» WHAT YOU NEED TO DO: Look below for the line that has "Click the Search magnifier icon". Set down the lines from there through the line that has "You are a computer-use agent. Viewport: 990px", exactly as written.

_ _ _

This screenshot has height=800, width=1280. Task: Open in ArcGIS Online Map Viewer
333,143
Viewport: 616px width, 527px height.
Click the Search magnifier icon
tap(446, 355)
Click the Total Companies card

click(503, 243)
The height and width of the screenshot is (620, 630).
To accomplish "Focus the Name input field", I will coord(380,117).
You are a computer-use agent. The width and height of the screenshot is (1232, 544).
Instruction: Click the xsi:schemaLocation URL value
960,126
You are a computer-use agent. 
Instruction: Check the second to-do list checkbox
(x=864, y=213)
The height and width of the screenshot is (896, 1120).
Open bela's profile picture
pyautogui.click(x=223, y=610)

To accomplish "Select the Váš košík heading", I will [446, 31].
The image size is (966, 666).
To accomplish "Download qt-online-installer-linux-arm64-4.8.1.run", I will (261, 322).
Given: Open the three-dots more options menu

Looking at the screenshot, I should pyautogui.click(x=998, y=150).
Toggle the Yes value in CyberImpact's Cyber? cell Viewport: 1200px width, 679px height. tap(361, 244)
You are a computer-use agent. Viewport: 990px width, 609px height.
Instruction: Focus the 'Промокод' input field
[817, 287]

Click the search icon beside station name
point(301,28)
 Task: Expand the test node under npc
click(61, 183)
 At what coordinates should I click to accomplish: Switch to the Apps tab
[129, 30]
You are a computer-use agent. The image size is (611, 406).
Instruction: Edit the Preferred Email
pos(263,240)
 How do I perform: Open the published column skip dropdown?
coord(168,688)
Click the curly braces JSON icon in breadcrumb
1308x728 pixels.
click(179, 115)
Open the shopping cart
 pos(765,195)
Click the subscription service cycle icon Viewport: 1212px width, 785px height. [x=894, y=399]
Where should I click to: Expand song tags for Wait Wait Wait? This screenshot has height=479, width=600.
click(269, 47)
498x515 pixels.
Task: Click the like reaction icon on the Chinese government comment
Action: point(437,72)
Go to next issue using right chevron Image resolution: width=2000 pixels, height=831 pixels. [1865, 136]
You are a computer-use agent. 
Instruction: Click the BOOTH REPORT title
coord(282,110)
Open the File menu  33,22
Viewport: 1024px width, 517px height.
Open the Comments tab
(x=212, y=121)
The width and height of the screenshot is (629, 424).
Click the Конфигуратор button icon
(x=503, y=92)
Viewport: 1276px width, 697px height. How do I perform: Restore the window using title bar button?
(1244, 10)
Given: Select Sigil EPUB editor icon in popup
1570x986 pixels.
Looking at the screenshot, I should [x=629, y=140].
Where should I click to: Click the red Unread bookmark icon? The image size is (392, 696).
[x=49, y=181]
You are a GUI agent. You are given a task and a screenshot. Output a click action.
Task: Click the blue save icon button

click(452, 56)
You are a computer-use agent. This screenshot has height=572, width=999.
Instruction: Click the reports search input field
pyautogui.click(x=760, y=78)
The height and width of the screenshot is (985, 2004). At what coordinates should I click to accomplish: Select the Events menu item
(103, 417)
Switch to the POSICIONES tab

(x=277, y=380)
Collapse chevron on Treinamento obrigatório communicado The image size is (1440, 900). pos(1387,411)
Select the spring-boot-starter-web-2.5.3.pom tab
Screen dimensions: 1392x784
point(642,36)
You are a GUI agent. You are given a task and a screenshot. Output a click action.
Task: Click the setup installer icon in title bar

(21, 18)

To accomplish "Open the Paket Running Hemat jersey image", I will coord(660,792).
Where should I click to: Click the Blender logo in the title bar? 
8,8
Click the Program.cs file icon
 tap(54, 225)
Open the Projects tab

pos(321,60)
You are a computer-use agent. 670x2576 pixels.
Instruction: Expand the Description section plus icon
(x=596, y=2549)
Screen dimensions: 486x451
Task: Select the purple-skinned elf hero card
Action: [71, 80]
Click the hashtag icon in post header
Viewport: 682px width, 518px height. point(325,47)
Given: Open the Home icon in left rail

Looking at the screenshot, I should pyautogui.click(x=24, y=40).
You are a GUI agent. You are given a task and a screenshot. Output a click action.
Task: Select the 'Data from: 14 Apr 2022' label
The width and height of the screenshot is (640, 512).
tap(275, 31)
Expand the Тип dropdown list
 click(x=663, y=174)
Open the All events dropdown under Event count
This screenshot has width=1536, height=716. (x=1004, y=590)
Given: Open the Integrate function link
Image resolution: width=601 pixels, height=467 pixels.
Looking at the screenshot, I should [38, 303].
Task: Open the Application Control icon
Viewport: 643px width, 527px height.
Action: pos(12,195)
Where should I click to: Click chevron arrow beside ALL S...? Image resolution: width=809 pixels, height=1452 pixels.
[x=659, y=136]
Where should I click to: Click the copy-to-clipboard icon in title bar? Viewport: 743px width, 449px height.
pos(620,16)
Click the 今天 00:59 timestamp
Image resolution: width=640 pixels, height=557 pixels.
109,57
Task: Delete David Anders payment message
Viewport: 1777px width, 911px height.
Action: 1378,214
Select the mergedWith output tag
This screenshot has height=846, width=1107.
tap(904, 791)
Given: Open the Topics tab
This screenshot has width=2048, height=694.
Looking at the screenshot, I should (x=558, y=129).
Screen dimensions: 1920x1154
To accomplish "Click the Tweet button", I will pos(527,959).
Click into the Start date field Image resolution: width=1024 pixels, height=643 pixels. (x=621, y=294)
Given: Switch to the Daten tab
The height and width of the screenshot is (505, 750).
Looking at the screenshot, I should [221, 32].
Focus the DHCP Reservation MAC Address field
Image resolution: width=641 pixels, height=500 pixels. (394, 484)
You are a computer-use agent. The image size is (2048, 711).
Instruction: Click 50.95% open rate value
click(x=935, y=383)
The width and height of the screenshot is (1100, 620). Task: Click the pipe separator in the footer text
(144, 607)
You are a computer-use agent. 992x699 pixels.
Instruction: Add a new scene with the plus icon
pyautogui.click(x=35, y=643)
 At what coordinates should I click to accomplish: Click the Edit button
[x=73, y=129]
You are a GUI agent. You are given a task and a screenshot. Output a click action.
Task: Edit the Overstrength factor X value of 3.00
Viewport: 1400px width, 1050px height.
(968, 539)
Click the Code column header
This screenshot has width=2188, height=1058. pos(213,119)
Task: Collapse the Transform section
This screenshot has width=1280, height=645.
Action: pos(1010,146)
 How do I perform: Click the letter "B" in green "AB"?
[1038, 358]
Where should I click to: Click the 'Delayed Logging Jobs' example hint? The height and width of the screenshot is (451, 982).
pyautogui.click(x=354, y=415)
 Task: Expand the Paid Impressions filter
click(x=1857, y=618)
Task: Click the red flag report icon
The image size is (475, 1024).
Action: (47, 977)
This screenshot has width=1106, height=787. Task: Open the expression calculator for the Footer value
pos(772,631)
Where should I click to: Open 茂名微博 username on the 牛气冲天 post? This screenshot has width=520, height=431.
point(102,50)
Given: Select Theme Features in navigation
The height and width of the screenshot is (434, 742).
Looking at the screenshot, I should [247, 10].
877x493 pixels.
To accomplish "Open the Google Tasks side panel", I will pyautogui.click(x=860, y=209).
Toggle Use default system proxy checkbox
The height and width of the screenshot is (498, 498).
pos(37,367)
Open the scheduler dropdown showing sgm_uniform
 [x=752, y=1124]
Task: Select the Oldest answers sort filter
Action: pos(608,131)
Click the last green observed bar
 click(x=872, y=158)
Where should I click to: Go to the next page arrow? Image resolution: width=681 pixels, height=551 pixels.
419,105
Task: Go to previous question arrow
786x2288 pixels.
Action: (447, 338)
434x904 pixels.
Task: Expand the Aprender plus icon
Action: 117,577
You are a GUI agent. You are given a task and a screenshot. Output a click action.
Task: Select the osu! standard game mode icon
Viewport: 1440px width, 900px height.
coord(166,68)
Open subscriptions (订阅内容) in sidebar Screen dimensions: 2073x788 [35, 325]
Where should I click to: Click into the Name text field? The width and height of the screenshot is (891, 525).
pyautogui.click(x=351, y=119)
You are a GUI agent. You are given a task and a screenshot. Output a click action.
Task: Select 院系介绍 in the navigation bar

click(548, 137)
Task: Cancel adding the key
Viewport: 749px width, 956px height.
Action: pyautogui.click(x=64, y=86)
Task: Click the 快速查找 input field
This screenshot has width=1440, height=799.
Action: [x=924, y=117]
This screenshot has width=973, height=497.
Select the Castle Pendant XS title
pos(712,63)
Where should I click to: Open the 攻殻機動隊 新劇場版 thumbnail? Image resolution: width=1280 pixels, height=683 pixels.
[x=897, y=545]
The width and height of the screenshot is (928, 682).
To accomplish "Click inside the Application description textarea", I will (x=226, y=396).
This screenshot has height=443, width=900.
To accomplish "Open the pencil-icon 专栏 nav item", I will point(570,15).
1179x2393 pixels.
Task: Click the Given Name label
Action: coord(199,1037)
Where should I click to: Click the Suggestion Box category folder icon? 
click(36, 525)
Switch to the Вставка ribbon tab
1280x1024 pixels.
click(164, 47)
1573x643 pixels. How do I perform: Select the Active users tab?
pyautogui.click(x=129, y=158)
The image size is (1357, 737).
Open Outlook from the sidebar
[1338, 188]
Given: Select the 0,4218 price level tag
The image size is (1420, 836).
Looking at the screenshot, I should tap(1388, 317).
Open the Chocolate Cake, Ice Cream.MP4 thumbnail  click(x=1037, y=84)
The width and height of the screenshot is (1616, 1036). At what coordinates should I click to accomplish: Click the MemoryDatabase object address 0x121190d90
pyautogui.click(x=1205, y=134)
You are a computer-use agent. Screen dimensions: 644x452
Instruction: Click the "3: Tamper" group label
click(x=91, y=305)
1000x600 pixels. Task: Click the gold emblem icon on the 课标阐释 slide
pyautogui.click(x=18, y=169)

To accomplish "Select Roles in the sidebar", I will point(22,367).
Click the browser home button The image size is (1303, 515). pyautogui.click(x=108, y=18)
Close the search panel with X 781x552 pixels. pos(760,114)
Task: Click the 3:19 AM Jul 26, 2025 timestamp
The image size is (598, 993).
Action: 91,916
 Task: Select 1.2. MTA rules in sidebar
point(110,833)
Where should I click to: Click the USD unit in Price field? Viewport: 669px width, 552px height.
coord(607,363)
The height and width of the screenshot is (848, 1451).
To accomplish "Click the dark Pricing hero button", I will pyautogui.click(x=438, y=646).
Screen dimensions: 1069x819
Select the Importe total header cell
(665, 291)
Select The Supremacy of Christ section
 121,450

_ _ _

» ANSWER BOX:
Click the Search magnifier icon
tap(446, 355)
Click the Total Companies card

click(503, 243)
The height and width of the screenshot is (620, 630).
To accomplish "Focus the Name input field", I will coord(380,117).
You are a computer-use agent. The width and height of the screenshot is (1232, 544).
Instruction: Click the xsi:schemaLocation URL value
960,126
You are a computer-use agent. 
Instruction: Check the second to-do list checkbox
(x=864, y=213)
The height and width of the screenshot is (896, 1120).
Open bela's profile picture
pyautogui.click(x=223, y=610)

To accomplish "Select the Váš košík heading", I will [446, 31].
The image size is (966, 666).
To accomplish "Download qt-online-installer-linux-arm64-4.8.1.run", I will (261, 322).
Given: Open the three-dots more options menu

Looking at the screenshot, I should pyautogui.click(x=998, y=150).
Toggle the Yes value in CyberImpact's Cyber? cell Viewport: 1200px width, 679px height. tap(361, 244)
You are a computer-use agent. Viewport: 990px width, 609px height.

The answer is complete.